UNITED STATES DISTRICT COURT WESTERN DISTRICT OF KENTUCKY AT PADUCAH
Feb 19, 2019
CIVIL ACTION NO. 5:17-CV-191-TBR-LLK (W.D. Ky. Feb. 19, 2019)

Opinion

CIVIL ACTION NO. 5:17-CV-191-TBR-LLK

02-19-2019

SUSAN D. ABANATHY, PLAINTIFF v. COMMISSIONER OF SOCIAL SECURITY, DEFENDANT


MEMORANDUM OPINION

Plaintiff Susan Abanathy brought this action pursuant to 42 U.S.C. § 405(g) to obtain judicial review of the Commissioner of Social Security's decision to deny her claim for Social Security disability benefits. [R. 1.] The Court referred the action to Magistrate Judge King for a report and recommendation pursuant to 28 U.S.C. § 636. [R. 7.] The Magistrate Judge recommended that the Court affirm the Commissioner's final decision and dismiss Abanathy's Complaint. [R. 22.] Subsequently, Abanathy filed an Objection to the Magistrate Judge's Findings of Fact and Conclusions of Law and Recommendation, [R. 24], and the Commissioner responded, [R. 26.] Having reviewed the Administrative Record, the parties' submissions, and the applicable law, the Court will ADOPT the Magistrate Judge's Report and Recommendation, [R. 22], and OVERRULE Abanathy's Objection, [R. 24]. The Court will enter a separate Order and Judgment consistent with this Memorandum Opinion.

BACKGROUND

On October 1, 2013, Abanathy filed a Title II application for a period of disability and disability insurance benefits, as well as a Title XVI application for supplemental security income. [R. 11-2 at 11 (ALJ Decision).] After these claims were denied, Abanathy was granted a video hearing in front of an Administrative Law Judge (ALJ) on June 1, 2016, where an impartial vocational expert appeared. [Id.]

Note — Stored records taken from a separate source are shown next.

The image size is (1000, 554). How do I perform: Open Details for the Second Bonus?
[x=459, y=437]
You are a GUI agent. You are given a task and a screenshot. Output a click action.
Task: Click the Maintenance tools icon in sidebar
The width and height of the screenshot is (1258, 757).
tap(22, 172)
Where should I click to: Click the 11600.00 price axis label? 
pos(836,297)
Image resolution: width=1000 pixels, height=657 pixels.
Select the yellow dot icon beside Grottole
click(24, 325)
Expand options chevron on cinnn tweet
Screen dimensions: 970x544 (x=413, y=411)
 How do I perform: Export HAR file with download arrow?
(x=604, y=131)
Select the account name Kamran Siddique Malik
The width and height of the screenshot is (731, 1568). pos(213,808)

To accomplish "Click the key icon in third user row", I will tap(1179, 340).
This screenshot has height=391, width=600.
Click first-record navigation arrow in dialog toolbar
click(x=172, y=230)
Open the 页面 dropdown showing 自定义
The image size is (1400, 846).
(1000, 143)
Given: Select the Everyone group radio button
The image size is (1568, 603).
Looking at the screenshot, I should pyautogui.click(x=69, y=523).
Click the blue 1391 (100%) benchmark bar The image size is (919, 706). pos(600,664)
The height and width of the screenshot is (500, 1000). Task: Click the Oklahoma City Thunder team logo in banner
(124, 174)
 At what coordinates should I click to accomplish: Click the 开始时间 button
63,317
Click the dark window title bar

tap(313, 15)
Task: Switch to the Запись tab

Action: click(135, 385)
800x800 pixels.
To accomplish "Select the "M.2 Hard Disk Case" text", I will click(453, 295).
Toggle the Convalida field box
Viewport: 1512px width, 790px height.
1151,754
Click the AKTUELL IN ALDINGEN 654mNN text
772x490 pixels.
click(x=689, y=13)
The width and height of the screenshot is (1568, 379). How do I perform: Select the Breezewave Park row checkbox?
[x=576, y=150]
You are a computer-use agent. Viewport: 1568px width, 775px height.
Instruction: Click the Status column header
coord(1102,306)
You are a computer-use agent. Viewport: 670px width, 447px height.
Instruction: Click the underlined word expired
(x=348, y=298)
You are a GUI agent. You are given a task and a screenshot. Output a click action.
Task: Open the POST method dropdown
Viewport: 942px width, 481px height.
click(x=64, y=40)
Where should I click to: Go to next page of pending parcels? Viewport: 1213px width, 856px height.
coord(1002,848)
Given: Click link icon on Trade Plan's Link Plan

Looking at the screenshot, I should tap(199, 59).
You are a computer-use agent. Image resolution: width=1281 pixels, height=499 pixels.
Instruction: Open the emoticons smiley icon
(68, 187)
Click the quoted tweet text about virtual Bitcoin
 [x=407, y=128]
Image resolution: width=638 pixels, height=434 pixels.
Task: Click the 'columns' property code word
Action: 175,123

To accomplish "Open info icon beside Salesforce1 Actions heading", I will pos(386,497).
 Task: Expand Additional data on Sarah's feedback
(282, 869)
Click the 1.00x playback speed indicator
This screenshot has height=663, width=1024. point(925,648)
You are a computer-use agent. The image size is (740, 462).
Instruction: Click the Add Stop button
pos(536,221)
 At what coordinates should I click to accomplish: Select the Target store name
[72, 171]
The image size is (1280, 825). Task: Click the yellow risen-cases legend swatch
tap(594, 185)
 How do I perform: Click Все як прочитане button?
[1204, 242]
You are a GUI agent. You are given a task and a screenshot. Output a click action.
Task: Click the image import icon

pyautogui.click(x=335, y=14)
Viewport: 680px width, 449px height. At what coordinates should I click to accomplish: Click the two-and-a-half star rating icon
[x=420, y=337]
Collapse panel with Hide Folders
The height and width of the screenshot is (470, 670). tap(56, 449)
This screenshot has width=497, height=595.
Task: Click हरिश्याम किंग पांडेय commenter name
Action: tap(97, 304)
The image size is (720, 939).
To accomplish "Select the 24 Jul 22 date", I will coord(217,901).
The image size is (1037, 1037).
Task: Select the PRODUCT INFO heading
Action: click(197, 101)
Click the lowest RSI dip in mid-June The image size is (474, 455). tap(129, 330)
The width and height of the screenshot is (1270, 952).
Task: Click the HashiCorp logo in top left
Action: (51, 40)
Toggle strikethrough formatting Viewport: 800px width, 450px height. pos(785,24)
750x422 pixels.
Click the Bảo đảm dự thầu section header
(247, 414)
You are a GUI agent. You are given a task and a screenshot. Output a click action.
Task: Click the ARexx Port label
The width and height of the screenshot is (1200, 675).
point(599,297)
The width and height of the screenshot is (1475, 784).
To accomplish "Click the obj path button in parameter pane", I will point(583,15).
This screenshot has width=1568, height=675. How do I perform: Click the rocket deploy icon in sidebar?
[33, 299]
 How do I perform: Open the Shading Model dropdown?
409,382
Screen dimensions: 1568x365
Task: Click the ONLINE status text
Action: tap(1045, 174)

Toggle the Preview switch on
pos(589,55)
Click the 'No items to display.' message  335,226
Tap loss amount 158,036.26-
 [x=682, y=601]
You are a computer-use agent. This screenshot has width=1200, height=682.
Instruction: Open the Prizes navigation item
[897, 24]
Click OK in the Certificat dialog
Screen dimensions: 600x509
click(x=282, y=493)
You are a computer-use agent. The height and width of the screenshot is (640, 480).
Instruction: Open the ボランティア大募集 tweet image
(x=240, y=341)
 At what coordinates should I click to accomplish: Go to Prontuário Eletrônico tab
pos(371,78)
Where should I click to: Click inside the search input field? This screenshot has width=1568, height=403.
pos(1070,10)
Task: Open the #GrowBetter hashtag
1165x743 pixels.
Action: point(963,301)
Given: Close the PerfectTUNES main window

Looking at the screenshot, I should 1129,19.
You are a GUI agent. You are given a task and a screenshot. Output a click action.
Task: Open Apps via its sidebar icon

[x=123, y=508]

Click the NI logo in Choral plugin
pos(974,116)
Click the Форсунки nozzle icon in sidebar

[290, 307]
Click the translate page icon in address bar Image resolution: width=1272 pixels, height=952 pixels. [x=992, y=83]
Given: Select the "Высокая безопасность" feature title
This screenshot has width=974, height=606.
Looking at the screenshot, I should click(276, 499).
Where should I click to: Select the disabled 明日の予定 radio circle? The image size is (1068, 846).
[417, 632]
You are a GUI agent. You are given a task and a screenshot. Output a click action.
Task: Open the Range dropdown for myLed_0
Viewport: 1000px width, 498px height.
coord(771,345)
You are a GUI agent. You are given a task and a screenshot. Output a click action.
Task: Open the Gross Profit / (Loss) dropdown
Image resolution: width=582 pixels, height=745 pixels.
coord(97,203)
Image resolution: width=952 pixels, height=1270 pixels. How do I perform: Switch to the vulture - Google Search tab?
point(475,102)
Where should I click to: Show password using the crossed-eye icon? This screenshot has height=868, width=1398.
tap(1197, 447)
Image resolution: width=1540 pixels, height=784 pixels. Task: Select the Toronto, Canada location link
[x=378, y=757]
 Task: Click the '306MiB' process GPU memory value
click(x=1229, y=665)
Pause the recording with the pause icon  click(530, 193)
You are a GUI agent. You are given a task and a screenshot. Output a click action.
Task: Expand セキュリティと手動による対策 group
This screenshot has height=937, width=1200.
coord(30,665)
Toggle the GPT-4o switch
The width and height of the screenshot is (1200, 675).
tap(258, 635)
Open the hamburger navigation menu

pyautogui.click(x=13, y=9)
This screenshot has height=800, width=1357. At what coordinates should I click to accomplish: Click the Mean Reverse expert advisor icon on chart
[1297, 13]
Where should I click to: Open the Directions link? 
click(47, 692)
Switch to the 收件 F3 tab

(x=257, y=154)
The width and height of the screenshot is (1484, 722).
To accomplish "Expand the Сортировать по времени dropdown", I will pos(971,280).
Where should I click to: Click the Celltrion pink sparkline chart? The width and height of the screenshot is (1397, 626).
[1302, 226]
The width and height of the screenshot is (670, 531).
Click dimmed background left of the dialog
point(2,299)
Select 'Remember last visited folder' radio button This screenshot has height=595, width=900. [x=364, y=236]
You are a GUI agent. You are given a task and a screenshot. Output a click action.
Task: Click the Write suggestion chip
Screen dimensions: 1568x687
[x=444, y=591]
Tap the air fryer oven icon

The ALJ denied Abanathy's claims in a decision dated September 15, 2016. [See generally Id. at 11-19.] Using the traditional five-step evaluation for disability benefits, see 20 C.F.R. § 404.1520(a)(4), the ALJ made the following findings: First, Abanathy had not engaged in substantial gainful activity since July 1, 2013. [Id. at 13.] Second, Abanathy has the following severe impairments: degenerative disc disease in the lumbar spine, essential hypertension, GERD, and diabetes mellitus, type II. [Id. at 14.] Third, Abanathy's impairments do not meet or medically equal one of the Commissioner's recognized impairments. [Id.] Fourth, Abanathy has a residual functional capacity (RFC) to perform medium work, and she is capable of performing past relevant work as a fast food worker, deliverer, hostess, and housekeeper. [Id. at 14, 17.] Finally, the ALJ concluded that Abanathy is not disabled under sections 216(i) and 223(d) of the Social Security Act. [Id. at 19.]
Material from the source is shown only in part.